Johann Peter Sype (also known as Peter Sype, 11 October 1841 - 20 April 1923) was a private in the United States Army who was awarded the Medal of Honor for gallantry during the American Civil War. He was awarded the medal on 2 September 1911 for actions he performed at the Battle of Vicksburg in 1863.

Personal life 
Sype was born in Monroe County, Michigan in October 1841 to parents Christian and Maria Elizabeth Seip. He married Marie Louisa Doederlein in 1870 and fathered 10 children. He died on 20 April 1923 in Newport, Michigan and was buried in Trinity Lutheran Cemetery in Monroe.

__Given entries__.
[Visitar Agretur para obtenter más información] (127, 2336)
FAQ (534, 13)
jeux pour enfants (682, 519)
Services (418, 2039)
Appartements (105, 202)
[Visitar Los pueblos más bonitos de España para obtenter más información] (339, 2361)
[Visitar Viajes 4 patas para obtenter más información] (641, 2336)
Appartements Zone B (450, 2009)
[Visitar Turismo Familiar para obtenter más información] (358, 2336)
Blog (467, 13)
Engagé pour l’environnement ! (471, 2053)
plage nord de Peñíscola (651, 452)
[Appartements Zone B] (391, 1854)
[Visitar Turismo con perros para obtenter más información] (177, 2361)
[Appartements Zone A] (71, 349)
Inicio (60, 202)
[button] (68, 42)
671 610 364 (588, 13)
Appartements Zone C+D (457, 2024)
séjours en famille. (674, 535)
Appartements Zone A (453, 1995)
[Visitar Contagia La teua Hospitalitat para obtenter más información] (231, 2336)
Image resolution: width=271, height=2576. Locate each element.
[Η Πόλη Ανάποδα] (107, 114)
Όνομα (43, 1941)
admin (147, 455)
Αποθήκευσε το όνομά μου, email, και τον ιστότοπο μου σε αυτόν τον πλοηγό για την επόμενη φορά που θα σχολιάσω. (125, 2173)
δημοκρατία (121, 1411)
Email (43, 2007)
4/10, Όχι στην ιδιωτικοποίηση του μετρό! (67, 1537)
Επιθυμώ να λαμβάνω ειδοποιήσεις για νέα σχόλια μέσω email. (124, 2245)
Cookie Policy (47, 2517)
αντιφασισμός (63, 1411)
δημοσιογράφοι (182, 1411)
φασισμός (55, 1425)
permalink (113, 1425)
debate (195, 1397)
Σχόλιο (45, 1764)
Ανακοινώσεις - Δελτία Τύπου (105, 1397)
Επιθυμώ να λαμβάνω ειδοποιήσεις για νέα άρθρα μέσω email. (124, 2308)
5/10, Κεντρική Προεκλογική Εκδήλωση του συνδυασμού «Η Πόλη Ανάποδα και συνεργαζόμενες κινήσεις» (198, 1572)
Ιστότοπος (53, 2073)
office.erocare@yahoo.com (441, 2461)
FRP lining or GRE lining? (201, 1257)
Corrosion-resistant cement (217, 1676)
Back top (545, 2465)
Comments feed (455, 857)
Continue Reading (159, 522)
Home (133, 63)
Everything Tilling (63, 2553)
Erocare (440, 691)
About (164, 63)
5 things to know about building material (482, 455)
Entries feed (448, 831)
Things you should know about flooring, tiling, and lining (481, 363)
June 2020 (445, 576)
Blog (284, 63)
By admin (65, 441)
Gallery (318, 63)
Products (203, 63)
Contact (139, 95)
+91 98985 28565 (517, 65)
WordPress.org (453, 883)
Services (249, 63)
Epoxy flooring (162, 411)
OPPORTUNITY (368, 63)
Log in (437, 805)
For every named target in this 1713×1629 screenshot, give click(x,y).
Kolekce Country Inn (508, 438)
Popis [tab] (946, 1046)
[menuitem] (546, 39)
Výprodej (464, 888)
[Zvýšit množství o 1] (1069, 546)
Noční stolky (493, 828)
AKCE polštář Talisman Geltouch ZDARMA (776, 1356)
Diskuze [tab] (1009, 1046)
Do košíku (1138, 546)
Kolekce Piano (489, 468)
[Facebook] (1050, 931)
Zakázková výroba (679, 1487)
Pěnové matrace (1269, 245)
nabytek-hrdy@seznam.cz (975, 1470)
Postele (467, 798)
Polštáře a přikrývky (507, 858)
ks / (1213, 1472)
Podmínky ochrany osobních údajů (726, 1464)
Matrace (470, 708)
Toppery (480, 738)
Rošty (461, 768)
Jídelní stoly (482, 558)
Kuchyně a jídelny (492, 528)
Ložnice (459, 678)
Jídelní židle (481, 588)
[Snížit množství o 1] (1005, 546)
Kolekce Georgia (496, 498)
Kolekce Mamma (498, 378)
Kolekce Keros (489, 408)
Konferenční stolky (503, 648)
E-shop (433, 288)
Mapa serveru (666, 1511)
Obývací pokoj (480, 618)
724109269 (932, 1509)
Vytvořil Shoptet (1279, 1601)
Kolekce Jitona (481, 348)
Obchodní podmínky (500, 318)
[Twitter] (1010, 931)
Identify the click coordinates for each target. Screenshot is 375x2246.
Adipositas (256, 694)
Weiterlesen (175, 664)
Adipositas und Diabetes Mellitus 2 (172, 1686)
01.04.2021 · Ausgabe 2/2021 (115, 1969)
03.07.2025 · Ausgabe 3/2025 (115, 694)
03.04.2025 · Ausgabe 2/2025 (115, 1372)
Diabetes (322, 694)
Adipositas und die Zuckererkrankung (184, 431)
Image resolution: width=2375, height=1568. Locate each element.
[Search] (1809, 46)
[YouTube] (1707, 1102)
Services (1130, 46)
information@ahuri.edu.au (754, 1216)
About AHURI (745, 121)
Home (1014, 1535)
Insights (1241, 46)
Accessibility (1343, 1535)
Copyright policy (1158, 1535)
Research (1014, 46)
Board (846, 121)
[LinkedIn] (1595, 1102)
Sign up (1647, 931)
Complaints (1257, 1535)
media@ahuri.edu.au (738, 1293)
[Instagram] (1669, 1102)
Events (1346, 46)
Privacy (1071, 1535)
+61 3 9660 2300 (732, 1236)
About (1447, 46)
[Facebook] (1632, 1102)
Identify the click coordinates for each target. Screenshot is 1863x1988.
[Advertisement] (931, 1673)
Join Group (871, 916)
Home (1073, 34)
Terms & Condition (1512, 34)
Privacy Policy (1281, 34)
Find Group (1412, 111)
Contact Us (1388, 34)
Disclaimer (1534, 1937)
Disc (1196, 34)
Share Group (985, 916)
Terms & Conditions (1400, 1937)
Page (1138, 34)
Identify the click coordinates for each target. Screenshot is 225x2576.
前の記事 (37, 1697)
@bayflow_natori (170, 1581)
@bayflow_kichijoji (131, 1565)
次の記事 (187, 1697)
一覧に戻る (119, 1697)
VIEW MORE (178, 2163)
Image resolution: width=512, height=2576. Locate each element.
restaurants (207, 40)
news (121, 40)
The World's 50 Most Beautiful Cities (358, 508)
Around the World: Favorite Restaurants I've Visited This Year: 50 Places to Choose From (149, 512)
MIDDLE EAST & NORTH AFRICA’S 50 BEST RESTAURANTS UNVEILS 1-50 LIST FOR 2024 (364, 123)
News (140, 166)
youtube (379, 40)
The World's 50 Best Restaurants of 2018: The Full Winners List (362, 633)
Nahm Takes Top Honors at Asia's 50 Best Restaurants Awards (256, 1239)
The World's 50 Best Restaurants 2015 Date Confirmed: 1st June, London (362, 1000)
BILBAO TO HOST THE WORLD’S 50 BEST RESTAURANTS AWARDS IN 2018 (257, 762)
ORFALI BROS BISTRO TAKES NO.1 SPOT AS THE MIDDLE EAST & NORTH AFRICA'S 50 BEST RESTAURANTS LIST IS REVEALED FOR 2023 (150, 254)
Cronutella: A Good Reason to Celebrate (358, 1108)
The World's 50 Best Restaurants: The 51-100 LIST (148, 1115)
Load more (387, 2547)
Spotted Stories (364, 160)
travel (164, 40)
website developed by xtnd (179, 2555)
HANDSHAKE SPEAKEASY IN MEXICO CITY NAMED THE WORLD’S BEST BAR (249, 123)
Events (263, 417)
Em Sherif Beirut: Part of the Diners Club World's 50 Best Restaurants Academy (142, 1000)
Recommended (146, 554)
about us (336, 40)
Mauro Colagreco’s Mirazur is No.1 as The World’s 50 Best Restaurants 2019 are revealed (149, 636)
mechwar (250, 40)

__Work to do__.
a) Write out the Sype biography from "Johann Peter Sype" to "Cemetery in Monroe.".
b) Answer these questions using the Sype biography:
(i) On what date was Sype awarded the Medal of Honor?
(ii) How many children did he father?
(iii) In which cemetery was he buried?
c) Carry on the Sype biography from its final sentence.

__The responses__.
a)
Johann Peter Sype (also known as Peter Sype, 11 October 1841 - 20 April 1923) was a private in the United States Army who was awarded the Medal of Honor for gallantry during the American Civil War. He was awarded the medal on 2 September 1911 for actions he performed at the Battle of Vicksburg in 1863.

Personal life 
Sype was born in Monroe County, Michigan in October 1841 to parents Christian and Maria Elizabeth Seip. He married Marie Louisa Doederlein in 1870 and fathered 10 children. He died on 20 April 1923 in Newport, Michigan and was buried in Trinity Lutheran Cemetery in Monroe.

b)
(i) 2 September 1911
(ii) 10
(iii) Trinity Lutheran Cemetery in Monroe

c)
Military service 
On 15 June 1861, Sype enlisted as a private in Adrian, Michigan. As Michigan had filled its recruitment quotas, he was reassigned to Company B of the 47th Ohio Infantry. During the Siege of Vicksburg, on the night of 3 May 1863, Sype volunteered to guard a shipment of goods that was attempting to make its way past the Confederate blockade of the town. After the steamboat he was on was shelled and sunk, he was captured as a Confederate prisoner of war. He was later wounded near Kennesaw Mountain, Georgia in June 1864.

Sype's Medal of Honor citation reads:

Sype was mustered out of service on 10 September 1864 in Atlanta, Georgia. His Medal of Honor is attributed to Michigan.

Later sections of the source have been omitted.